* [Requirement 1] Copy the text on serum lipid samples word for word, everything from "Derivation of serum" down to "MRM-mass spectrometry analysis.".
* [Requirement 2] According to the text on serum lipid samples, why was a defined amount of each sample transferred to a clean glass vial? Answer in one to three sentences.
START Text block
Derivation of serum lipid samples

All blood samples were stored frozen until processing. For lipid extraction, the serum samples were thawed and lipids were extracted from 0.5 ml of each sample in organic solvent according to the method of Bligh and Dyer.[6] After drying the organic solvent extracts under nitrogen, the lipid extracts were reconstituted in hexane:isopropanol:water (high-performance liquid chromatography (HPLC) solvent, 6:8:0.75, v/v/v) and vortexed. A small amount of each sample was dried and weighed, and a defined amount of each sample (500 μg) was transferred to a clean glass vial for either further processing or for MRM-mass spectrometry analysis.
END Text block
START Data for review
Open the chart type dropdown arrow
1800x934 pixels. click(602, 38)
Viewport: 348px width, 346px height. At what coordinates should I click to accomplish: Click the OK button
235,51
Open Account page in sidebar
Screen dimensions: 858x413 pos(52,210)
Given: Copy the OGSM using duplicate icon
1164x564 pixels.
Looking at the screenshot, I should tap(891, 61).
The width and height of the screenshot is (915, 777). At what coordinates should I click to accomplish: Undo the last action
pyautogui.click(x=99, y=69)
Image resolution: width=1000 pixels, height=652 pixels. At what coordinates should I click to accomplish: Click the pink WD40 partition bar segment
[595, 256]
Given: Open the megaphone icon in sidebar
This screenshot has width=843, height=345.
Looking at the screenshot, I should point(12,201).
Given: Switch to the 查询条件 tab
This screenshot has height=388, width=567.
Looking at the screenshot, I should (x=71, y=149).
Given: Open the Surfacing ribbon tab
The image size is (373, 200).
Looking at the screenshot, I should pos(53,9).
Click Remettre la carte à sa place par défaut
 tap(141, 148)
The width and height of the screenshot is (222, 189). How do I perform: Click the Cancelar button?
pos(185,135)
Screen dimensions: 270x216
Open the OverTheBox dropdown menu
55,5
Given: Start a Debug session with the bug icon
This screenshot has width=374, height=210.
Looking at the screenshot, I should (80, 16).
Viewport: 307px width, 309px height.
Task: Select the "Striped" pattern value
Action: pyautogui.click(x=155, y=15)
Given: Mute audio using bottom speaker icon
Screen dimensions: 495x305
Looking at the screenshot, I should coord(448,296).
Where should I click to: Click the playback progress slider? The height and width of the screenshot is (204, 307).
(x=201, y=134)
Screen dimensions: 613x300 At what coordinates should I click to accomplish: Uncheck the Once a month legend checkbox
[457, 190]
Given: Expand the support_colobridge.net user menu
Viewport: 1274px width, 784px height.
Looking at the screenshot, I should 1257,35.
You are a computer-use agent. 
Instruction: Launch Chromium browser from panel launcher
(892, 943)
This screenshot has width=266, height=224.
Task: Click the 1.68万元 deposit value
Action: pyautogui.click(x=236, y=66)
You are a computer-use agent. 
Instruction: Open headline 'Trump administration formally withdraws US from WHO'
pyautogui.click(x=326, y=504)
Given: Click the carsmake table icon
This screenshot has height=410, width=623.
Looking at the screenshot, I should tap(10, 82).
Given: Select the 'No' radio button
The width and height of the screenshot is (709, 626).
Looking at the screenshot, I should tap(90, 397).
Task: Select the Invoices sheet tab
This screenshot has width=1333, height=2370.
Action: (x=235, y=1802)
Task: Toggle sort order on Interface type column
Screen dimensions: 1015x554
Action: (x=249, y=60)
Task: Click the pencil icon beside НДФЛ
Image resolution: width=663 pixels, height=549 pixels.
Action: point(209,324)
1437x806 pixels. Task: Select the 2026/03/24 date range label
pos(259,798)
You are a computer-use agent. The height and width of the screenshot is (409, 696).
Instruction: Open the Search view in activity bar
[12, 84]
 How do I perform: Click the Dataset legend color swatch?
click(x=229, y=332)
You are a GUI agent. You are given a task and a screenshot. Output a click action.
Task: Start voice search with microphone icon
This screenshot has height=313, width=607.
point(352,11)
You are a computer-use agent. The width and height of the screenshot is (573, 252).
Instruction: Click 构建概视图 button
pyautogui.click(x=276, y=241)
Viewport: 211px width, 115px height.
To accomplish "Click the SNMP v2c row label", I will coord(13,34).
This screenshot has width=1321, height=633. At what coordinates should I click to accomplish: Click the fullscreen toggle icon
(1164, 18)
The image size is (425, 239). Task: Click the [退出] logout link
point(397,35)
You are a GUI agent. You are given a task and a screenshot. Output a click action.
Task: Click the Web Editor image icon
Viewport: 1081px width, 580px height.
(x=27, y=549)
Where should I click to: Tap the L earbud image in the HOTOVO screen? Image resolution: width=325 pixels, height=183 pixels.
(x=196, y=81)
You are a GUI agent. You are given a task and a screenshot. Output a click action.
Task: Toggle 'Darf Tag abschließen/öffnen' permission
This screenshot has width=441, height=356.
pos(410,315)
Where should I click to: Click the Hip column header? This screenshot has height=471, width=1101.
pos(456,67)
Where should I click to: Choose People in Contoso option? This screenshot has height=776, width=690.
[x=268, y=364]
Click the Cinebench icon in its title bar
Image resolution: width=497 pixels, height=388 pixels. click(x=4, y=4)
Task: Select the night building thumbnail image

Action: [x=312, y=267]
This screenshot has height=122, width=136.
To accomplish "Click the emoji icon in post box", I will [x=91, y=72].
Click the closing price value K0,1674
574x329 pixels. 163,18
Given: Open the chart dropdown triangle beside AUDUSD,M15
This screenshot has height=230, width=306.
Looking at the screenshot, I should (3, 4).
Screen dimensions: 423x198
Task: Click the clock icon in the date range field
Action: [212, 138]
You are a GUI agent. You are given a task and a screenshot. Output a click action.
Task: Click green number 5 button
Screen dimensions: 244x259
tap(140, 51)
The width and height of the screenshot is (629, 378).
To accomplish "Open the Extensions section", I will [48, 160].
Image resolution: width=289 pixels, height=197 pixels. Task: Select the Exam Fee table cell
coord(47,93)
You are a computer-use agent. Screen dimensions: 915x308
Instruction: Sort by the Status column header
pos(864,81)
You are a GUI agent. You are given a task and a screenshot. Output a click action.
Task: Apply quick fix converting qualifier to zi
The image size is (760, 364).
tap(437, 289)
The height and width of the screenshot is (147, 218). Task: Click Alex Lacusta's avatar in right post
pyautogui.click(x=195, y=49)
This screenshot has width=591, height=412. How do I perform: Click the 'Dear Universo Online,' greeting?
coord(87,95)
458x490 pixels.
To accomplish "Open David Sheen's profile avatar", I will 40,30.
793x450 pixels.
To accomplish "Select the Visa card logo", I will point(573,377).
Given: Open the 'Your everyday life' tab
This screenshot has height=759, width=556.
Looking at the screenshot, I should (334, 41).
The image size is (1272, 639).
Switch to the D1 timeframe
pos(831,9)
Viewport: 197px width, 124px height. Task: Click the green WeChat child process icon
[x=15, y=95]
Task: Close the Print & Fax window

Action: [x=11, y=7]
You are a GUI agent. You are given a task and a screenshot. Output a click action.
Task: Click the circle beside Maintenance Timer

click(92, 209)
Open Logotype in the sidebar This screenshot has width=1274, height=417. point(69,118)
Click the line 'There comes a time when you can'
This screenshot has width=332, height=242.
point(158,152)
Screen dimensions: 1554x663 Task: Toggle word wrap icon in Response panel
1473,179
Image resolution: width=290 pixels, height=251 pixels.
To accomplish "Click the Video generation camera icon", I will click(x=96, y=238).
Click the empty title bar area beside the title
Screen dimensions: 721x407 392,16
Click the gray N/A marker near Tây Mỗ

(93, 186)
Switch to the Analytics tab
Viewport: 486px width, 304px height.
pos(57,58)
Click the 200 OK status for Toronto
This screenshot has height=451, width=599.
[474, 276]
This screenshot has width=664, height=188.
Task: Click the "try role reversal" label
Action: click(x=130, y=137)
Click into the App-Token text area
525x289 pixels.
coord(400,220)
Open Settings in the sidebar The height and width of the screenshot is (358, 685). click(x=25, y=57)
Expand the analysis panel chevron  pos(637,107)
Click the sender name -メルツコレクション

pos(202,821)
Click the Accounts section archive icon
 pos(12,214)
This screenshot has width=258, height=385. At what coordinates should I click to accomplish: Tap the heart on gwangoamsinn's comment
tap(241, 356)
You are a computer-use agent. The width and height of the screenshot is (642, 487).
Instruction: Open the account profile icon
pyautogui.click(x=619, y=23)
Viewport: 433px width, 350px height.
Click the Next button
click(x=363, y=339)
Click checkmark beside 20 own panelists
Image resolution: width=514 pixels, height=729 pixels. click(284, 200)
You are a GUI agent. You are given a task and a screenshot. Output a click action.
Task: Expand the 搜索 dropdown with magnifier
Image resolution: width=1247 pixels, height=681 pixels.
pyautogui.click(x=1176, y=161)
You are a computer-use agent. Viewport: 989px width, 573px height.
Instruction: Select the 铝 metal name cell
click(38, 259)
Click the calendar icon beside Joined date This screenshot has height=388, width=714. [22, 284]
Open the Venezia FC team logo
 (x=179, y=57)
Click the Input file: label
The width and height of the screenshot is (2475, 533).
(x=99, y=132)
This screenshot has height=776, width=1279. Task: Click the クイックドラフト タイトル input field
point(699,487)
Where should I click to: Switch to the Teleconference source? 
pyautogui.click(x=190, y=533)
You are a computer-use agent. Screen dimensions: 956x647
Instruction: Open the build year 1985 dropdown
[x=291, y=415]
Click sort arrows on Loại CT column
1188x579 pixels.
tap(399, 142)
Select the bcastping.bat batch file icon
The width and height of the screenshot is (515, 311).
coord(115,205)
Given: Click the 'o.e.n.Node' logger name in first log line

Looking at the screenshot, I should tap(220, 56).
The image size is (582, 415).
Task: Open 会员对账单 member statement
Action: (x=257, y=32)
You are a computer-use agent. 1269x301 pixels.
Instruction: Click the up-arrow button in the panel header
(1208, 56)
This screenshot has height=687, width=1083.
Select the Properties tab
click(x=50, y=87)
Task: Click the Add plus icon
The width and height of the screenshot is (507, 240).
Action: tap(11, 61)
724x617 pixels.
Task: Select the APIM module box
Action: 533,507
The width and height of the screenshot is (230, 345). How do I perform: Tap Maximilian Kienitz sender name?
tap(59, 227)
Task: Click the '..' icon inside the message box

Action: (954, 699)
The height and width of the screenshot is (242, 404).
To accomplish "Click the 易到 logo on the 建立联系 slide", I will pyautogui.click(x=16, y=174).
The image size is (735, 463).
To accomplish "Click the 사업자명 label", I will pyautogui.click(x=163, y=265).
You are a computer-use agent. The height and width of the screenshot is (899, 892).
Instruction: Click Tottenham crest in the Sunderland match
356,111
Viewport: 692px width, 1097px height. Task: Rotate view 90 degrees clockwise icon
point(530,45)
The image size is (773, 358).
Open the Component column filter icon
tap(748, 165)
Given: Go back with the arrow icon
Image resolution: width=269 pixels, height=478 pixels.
END Data for review
* [Exercise output 1]
Derivation of serum lipid samples

All blood samples were stored frozen until processing. For lipid extraction, the serum samples were thawed and lipids were extracted from 0.5 ml of each sample in organic solvent according to the method of Bligh and Dyer.[6] After drying the organic solvent extracts under nitrogen, the lipid extracts were reconstituted in hexane:isopropanol:water (high-performance liquid chromatography (HPLC) solvent, 6:8:0.75, v/v/v) and vortexed. A small amount of each sample was dried and weighed, and a defined amount of each sample (500 μg) was transferred to a clean glass vial for either further processing or for MRM-mass spectrometry analysis.

* [Exercise output 2] A defined amount of each sample (500 μg) was transferred to a clean glass vial so that it could undergo either further processing or MRM-mass spectrometry analysis.